Nuit Chopin Nour Ayadi

Mais l’hommage à Frédéric Chopin eut été incomplet sans l’interprétation de la dernière œuvre que l’artiste composa à Nohant, la Sonate pour violoncelle et piano en si mineur. Contrairement à sa première exécution en 1848 où jugeant le premier mouvement jugé trop avant-gardiste, Chopin et Franchomme l’avaient passé sous silence, Astrig Siranossian et Yves Henry jouèrent in extenso ce pur chef-d’œuvre. L’émotion était au rendez-vous, qui ne fit que s’amplifier avec l’interprétation du Nocturne en ut dièse mineur posthume de Chopin arrangé pour violoncelle et piano, et de sa dernière Mazurka, jouée par Yves Henry, une œuvre que le compositeur n’eut pas la force de terminer.

Le dimanche matin, l’ardeur du soleil s’accordait parfaitement avec la tonalité du brunch musical organisé autour du thème : « Chopin et l’Italie ». Le compositeur ne s’est jamais rendu dans ce pays (si ce n’est un léger crochet par Gênes à son retour de Majorque) mais chacun sait que l’Italie même rêvée est la vraie patrie des artistes. Elle le fut aussi pour Chopin grand amoureux du bel canto, qui s’inspira du chant des gondoliers vénitiens pour composer l’un des sommets de son œuvre : la Barcarolle. Un exceptionnel florilège musical d’inspiration italienne, tour à tour jubilatoire et émouvant, attendait le public : ouverture et finale de la Symphonie italienne de Félix Mendelssohn joués à 4 mains par Nour Ayadi et Yves Henry ; l’Adagio initial de la Partita en ut majeur de Bach par Thomas Lefort ;  la Barcarolle de Chopin par Yves Henry ; le  Dante des Années de Pèlerinage de Liszt par Nour Ayadi, puis des airs de Paradies, Bellini, Simonetti, Martini et Scarlatti.

Entre ces œuvres, l’excellent diseur de bonne littérature, Alain Carré, interprétait des poésies, entre autres des sonnets de Pétrarque et Du Bellay. Après un brunch revigorant, l’heure fut à la détente. Le public apprécia l’audace des extraits des Mémoires de Casanova, « le premier des aventuriers »  selon Musset qui s’y connaissait bien, délivrés avec un humour gourmand par le comédien. Une lettre apocryphe de Berlioz à « Chopinetto » sous la forme d’un corbeau et d’un renard  en italien de cuisine finit de combler l’assemblée.

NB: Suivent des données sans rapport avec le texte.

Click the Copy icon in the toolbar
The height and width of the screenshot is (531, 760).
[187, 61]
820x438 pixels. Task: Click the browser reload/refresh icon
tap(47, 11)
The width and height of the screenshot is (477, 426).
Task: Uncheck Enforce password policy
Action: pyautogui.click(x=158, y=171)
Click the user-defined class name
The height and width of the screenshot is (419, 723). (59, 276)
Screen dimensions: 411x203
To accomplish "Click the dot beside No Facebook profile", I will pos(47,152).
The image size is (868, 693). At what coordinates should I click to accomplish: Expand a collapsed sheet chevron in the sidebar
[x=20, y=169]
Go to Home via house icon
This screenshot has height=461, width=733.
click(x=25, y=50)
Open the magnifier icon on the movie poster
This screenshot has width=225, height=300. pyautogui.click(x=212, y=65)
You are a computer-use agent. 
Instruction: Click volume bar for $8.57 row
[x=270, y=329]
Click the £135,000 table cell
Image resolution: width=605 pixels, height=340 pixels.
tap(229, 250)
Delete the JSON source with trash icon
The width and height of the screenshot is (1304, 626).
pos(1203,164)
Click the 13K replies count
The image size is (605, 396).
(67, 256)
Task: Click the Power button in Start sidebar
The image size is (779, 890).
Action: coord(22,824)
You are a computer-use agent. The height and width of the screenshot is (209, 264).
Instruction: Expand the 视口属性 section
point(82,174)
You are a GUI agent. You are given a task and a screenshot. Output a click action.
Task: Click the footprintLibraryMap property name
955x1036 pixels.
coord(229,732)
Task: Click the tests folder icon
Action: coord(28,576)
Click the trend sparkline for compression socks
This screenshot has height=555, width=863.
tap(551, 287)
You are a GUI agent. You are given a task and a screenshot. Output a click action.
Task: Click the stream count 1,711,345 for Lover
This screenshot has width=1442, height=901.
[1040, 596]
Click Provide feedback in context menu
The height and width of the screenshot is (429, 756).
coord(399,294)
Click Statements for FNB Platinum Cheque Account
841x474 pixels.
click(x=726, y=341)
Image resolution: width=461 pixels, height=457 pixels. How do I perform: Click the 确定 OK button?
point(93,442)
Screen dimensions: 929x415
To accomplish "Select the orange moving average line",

Citons une lettre de George Sand à Albert Grzymala, ami de Chopin, lue lors de ce spectacle. L’écrivaine y évoque les atermoiements de sa passion naissante pour le compositeur : « Je crois que notre amour ne peut durer que dans les conditions où il est né, c’est-à-dire que de temps en temps, quand un bon vent nous ramènera l’un vers l’autre, nous irons encore faire une course dans les étoiles et puis nous nous quitterons pour marcher à terre, car nous sommes des enfants de la terre et Dieu n’a pas permis que nous y accomplissions notre pèlerinage côte à côte.». Cela se passa tout autrement et les deux artistes vivront ensemble durant dix années « terrestres ». Alors rendons grâce à ce « bon vent » qui a permis au public lors de cette « Nuit Chopin » parfaitement orchestrée de partager avec les artistes et les organisateurs ces instants uniques où la musique et les mots du romantisme ont parlé au cœur.  

Devenue l’an dernier, dans l’euphorie de l’après confinement, un week-end entier, la Nuit Chopin a su conquérir un public qui désormais plébiscite cette formule. 

Rendez-vous est donc pris dès maintenant pour la Nuit Chopin 2022 qui aura lieu du vendredi 14 au dimanche 16 octobre.